■ The request: Render the rows as a numbered list, starting with the line containing "You are a computer-use agent. The width" and running through the end of the rows. Leave out any blank lines.
------
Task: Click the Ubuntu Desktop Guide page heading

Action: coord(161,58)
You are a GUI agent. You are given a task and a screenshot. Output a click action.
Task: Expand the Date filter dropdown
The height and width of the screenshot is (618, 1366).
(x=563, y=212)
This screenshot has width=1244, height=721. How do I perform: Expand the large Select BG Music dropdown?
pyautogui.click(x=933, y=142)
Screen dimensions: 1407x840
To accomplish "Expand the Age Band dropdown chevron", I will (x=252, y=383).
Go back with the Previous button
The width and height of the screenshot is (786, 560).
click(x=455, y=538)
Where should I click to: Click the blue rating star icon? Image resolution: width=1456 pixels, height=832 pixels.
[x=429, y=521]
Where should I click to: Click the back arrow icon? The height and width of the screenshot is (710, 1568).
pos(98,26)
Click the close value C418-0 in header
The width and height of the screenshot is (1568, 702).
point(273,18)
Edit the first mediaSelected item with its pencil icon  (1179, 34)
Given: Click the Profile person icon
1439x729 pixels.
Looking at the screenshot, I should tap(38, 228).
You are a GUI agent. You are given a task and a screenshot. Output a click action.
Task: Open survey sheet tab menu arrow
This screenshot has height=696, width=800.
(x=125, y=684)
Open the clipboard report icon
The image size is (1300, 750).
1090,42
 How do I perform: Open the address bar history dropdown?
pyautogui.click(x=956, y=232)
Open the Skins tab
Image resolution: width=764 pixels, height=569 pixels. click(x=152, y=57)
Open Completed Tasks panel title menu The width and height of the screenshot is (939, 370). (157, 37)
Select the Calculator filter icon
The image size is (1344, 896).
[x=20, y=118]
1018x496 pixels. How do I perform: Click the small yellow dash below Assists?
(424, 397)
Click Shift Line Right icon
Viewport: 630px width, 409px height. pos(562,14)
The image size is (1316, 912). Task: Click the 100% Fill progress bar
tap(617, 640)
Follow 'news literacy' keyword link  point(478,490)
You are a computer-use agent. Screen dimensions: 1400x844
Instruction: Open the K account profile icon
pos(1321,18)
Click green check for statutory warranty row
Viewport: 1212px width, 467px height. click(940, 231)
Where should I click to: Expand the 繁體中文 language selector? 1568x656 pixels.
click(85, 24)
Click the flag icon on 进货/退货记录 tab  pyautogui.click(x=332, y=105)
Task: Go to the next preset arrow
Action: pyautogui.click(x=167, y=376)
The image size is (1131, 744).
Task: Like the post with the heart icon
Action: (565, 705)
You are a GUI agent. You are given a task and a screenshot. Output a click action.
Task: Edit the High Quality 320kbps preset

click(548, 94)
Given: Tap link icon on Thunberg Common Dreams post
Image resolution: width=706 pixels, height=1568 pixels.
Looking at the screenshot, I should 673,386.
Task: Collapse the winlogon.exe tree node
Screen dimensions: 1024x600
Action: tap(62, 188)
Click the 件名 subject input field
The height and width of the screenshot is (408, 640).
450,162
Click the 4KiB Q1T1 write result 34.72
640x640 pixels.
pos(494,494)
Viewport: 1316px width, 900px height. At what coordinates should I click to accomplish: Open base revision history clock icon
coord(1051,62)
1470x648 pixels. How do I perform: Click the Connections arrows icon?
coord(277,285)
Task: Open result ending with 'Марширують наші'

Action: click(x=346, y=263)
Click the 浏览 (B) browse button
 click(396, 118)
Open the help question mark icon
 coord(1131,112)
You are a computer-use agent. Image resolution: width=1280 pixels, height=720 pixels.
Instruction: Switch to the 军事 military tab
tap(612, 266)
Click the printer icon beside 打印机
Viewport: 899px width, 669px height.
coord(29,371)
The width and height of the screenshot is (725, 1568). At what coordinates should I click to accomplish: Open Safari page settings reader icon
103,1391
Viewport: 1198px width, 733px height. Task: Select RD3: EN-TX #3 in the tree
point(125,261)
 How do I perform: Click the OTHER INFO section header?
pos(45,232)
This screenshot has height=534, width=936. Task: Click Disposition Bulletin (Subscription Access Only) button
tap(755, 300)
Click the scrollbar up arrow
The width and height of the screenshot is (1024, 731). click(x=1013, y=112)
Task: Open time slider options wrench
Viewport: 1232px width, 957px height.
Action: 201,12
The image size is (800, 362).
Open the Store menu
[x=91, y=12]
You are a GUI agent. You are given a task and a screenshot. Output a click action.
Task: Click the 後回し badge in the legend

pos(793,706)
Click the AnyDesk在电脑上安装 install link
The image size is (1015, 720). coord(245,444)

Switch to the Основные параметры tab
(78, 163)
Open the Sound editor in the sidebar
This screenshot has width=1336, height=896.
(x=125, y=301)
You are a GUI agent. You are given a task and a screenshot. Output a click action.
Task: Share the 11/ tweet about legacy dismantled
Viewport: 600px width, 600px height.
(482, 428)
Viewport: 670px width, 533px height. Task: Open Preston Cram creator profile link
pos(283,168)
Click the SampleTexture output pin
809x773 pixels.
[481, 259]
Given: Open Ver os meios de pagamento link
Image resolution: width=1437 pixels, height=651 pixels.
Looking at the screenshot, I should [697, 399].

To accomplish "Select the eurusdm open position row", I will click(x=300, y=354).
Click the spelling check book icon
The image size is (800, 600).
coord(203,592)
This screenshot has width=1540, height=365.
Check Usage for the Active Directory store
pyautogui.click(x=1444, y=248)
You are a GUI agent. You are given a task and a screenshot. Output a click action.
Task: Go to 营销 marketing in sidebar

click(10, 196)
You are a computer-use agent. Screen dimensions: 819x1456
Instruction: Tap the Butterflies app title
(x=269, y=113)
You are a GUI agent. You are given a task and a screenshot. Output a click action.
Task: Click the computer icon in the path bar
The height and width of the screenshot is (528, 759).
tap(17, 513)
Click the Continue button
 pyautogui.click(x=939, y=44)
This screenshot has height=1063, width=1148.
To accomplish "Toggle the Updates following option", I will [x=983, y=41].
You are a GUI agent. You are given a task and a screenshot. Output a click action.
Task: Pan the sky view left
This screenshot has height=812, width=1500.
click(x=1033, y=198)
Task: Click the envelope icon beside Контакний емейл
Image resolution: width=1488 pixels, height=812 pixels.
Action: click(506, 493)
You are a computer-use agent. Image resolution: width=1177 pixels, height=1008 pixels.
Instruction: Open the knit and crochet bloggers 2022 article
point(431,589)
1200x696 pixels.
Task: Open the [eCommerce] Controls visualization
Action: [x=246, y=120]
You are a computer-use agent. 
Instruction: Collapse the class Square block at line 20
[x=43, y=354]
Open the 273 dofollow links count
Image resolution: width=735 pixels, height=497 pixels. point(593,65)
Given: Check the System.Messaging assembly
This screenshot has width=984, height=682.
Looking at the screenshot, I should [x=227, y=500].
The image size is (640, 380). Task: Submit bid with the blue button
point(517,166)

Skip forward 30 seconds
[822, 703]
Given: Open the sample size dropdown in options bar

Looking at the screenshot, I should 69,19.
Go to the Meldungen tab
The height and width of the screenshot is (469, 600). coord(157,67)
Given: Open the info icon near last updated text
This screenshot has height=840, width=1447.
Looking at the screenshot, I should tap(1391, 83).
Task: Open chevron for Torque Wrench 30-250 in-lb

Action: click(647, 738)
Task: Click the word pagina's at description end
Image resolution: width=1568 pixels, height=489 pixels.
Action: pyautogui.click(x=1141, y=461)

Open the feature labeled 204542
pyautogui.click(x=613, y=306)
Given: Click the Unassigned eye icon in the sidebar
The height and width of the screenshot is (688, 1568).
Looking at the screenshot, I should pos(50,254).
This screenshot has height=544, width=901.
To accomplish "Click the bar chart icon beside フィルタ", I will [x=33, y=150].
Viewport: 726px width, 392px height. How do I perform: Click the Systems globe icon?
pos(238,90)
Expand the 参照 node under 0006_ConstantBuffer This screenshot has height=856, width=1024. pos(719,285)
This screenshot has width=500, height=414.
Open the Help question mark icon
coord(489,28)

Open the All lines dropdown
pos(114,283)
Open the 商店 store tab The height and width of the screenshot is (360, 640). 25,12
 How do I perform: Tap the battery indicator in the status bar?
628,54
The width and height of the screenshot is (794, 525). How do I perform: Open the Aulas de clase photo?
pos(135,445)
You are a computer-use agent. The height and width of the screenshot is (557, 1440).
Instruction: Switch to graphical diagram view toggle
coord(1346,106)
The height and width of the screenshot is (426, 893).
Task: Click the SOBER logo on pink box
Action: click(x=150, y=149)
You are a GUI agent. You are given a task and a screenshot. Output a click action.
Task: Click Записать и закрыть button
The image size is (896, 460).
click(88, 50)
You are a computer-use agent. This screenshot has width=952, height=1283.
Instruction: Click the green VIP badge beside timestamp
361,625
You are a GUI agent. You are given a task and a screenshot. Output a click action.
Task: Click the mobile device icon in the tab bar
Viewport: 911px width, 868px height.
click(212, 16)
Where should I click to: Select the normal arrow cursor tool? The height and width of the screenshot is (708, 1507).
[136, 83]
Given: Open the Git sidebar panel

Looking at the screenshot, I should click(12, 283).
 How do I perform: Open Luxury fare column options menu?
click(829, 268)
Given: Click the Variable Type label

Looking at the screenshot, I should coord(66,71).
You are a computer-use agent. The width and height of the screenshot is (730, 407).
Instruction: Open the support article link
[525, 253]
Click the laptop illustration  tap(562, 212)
------
■ Complete output:
1. You are a computer-use agent. The width and height of the screenshot is (730, 407).
2. Instruction: Open the support article link
3. [525, 253]
4. Click the laptop illustration  tap(562, 212)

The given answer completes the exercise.